Essere genitori è un mestiere difficile per tutti. Il web può dare una mano mettendo in connessione tutti in uno spazio virtuale dedicato ai genitori. Questo luogo si chiama Togenther ed è «una rete di genitori consapevoli» come recita il sito. Una rete social, uno shop e un blog per rispondere a tutti i dubbi di mamme e papà che vorrebbero sempre il meglio per i loro figli. A questo si aggiunge una fitta rete di produttori di tutto ciò che serve all’infanzia. Il risultato? Una community dove trovare tutto, che sia stato testato da altri genitori e a prezzi convenienti.

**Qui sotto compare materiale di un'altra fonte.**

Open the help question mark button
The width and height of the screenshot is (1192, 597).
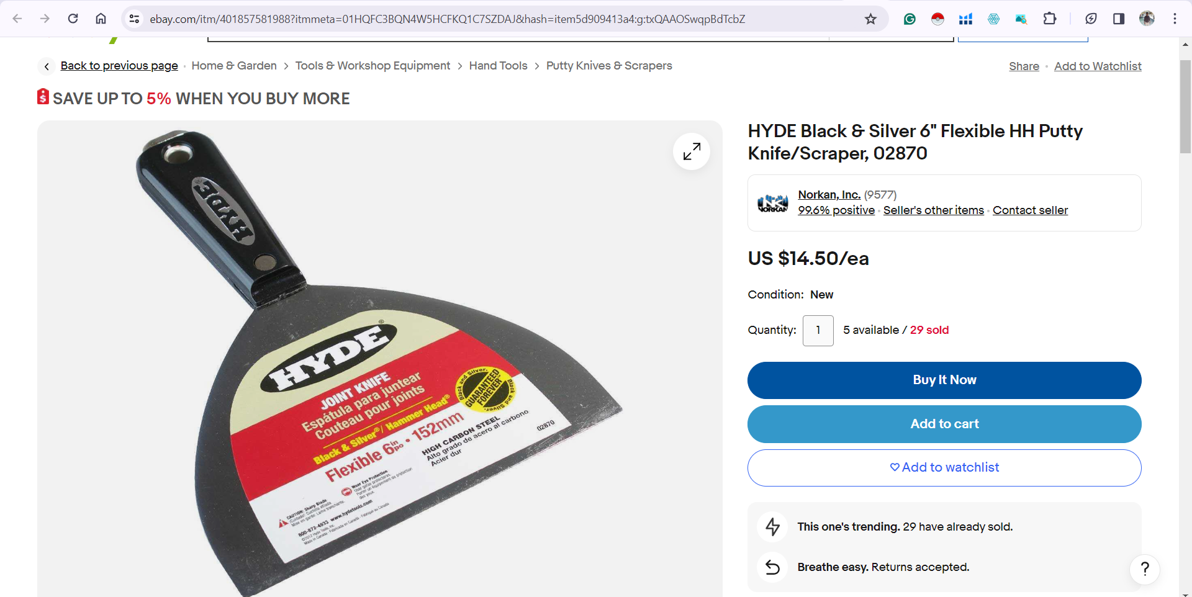click(x=1145, y=569)
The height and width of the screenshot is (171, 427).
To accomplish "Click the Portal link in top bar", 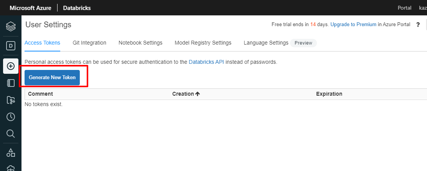I will pyautogui.click(x=405, y=8).
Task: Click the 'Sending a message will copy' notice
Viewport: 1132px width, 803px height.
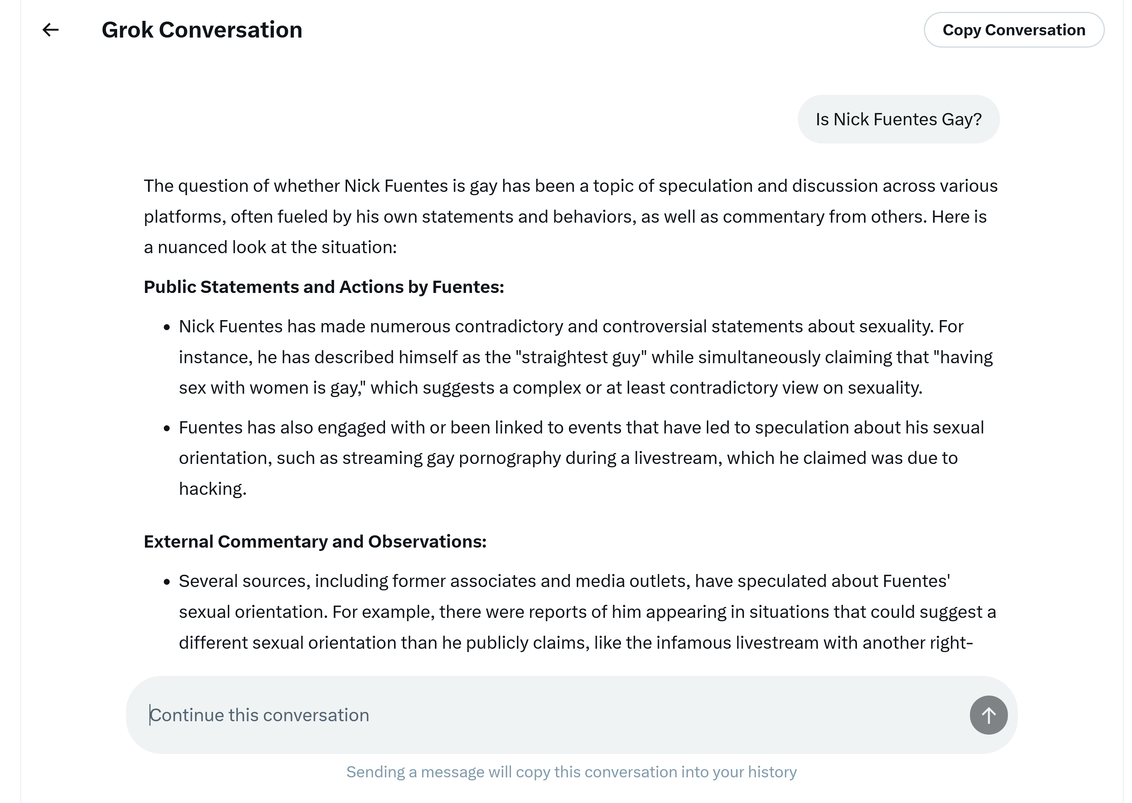Action: (571, 772)
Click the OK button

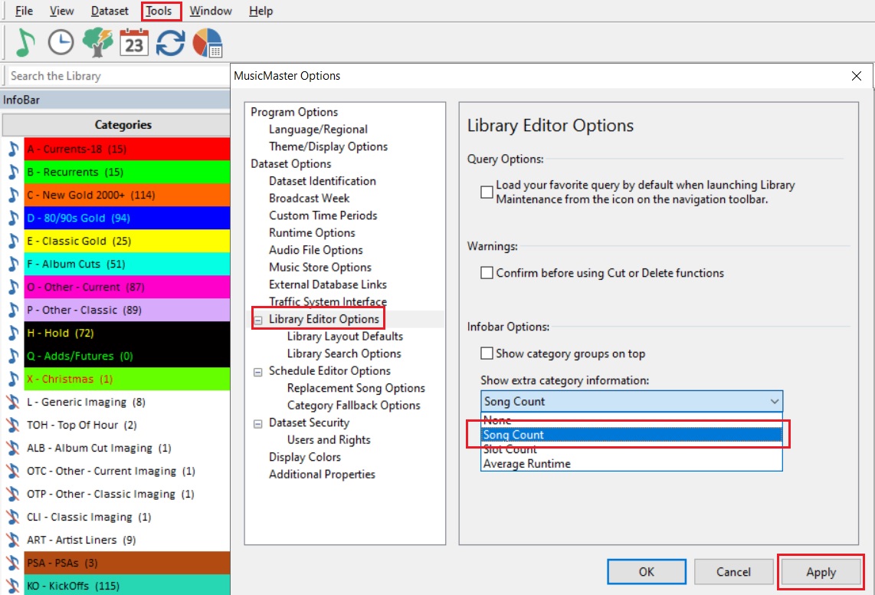646,572
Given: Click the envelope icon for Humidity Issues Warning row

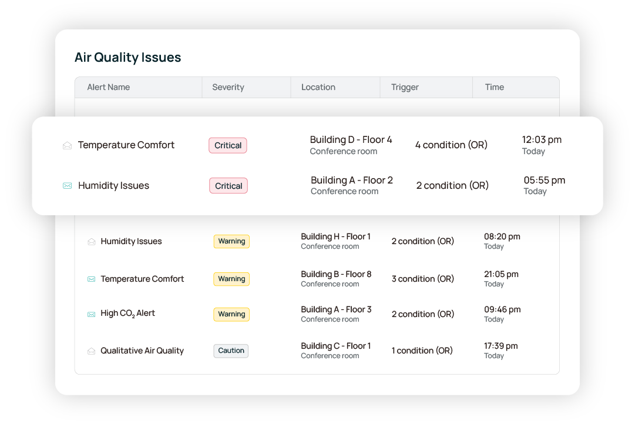Looking at the screenshot, I should (x=91, y=241).
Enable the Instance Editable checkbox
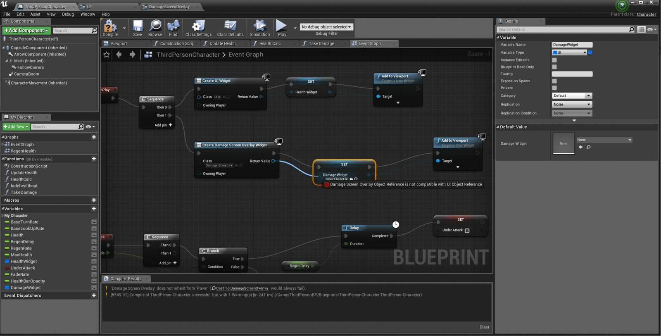This screenshot has height=336, width=661. (x=554, y=60)
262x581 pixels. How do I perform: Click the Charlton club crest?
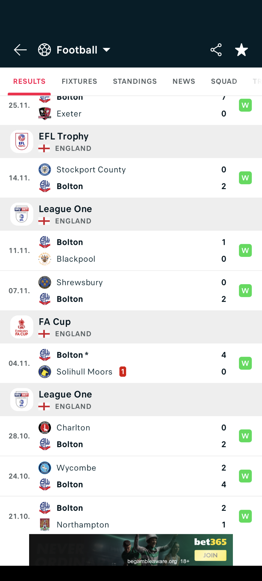tap(45, 428)
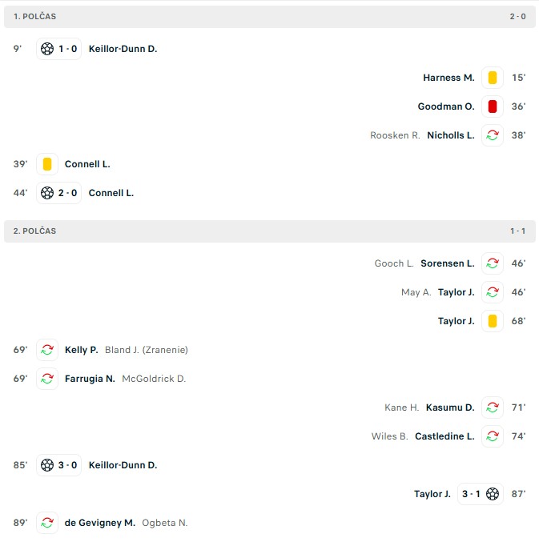Click Ogbeta N. substituted player name
Viewport: 539px width, 542px height.
pos(165,523)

«Togenther perché nasce dall’unione di 'gen' che sta per genitori e togheter che significa insieme – spiega Fabiano Sileo, CEO e Cofunder della startup che ha realizzato la piattaforma -  È una community virtuale che aggrega genitori e produttori. Nasce dalla voglia di trovare prodotti di qualità per le famiglie e renderli accessibili. Cerchiamo piccoli produttori di qualità che facciano giocattoli in legno, materiali montessoriani e libri studiati per stimolare i bambini, cibo bio e tutto ciò che può essere di interesse per le famiglie. Selezioniamo i produttori, li testiamo, e se superano i nostri test li mettiamo sulla nostra piattaforma». In questo modo tutti gli utenti possono acquistare direttamente da chi produce mantenendo basso il prezzo perchè si elimina ogni intermediario.

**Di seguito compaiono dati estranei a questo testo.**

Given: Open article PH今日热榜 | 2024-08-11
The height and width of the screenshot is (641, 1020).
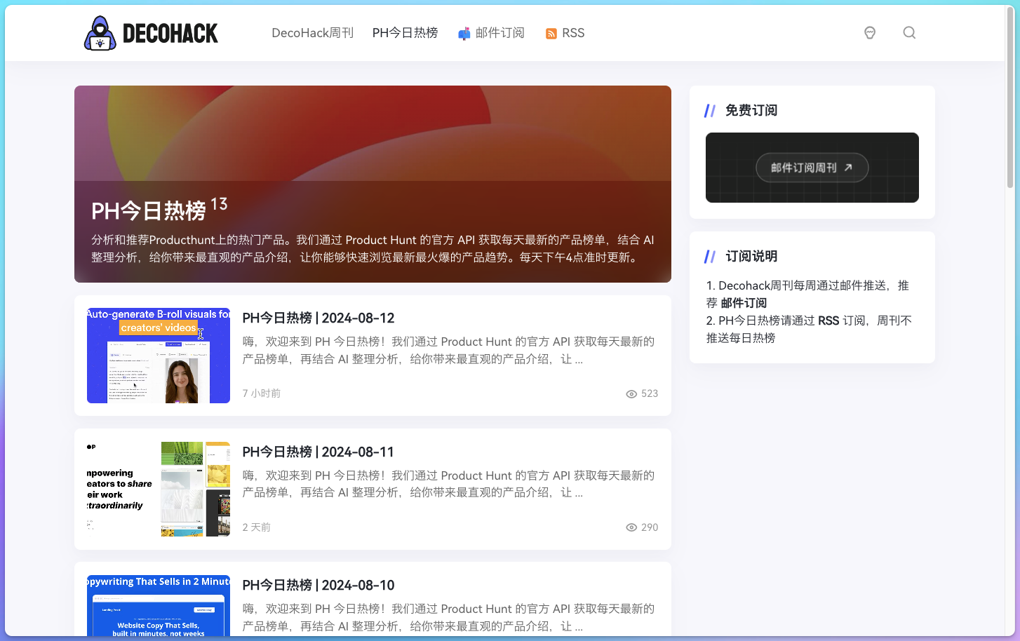Looking at the screenshot, I should tap(318, 452).
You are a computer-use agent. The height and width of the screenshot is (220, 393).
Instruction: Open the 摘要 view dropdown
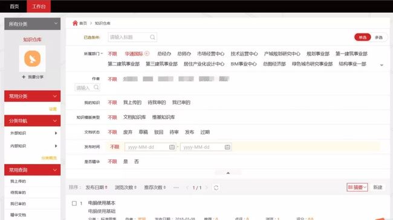[357, 187]
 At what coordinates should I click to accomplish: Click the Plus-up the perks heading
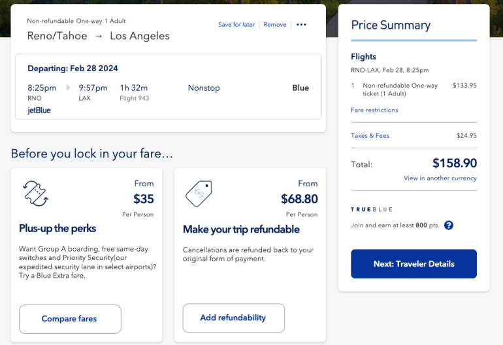pyautogui.click(x=57, y=229)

Tutto è nato da una pagina Facebook attivata a marzo 2017 da Fabiano, la sua compagna e da altri due amici, tutti neo genitori. «Volevamo trovare prodotti di qualità per la nostra famiglia», dice Fabiano. La pagina ha avuto un successo strepitoso con più di 8.000 utenti e a settembre è diventata una piattaforma online. «Offriamo una chat online e la possibilità di contattare in tempo reale tramite WhatsApp sia i produttori sia pedagogisti e figure professionali vicini all’infanzia che possono rispondere ai dubbi dei genitori – spiega Fabiano – Sul sito c’è un’area di ricerca dei vari prodotti e un blog di approfondimento per temi». I post del blog sono curati da esperti in pedagogia che parlano di educazione montessoriana, psicologia del bambino relativamente a tutte le fasi della crescita e rispondono alle domande comuni a tutti i  genitori come ad esempio l’arrivo del secondo figlio, l’ingresso a scuola, la genitorialità vista dagli occhi del padre e della madre  e tanto altro. «Vogliamo condividere anche un sorriso raccontando i momenti più ironici dell’essere genitori».

Su Togenther c’è proprio tutto: dai giochi educativi, in legno, da fare all’aperto, per il bagnetto e prodotti montessoriani. Ma non è finita qui: c’è anche un’ampia selezione di libri che comprendono tutte le fasce d’età comprese tra 0 e 12 anni ognuna secondo le esigenze. C’è anche una sezione dedicata ai prodotti bio. «Crediamo che siano molto importanti per tutta la famiglia – aggiunge il fondatore di Togenther – cerchiamo di accontentare le esigenze di tutti, non solo per i bambini. Proponiamo saponi, profumi biologici e cibo. Infine c’è un’area dedicata all’arredamento in stile montessoriano in legno».

La startup ha sede a Roma ma essendo tutto sul web opera in tutta Italia. «Abbiamo una vasta fetta della nostra community nelle principali città italiane come Roma, Milano e Napoli». Per questo motivo lo staff di NaStartup li ha intercettati e messi in rete nella grande community di startupper partenopea. La voglia di fare rete di Togenther esce dalla rete e si concretizza anche in numerosi eventi offline che uniscono genitori e bambini per provare di persona i prodotti, giocare e scambiarsi consigli di persona.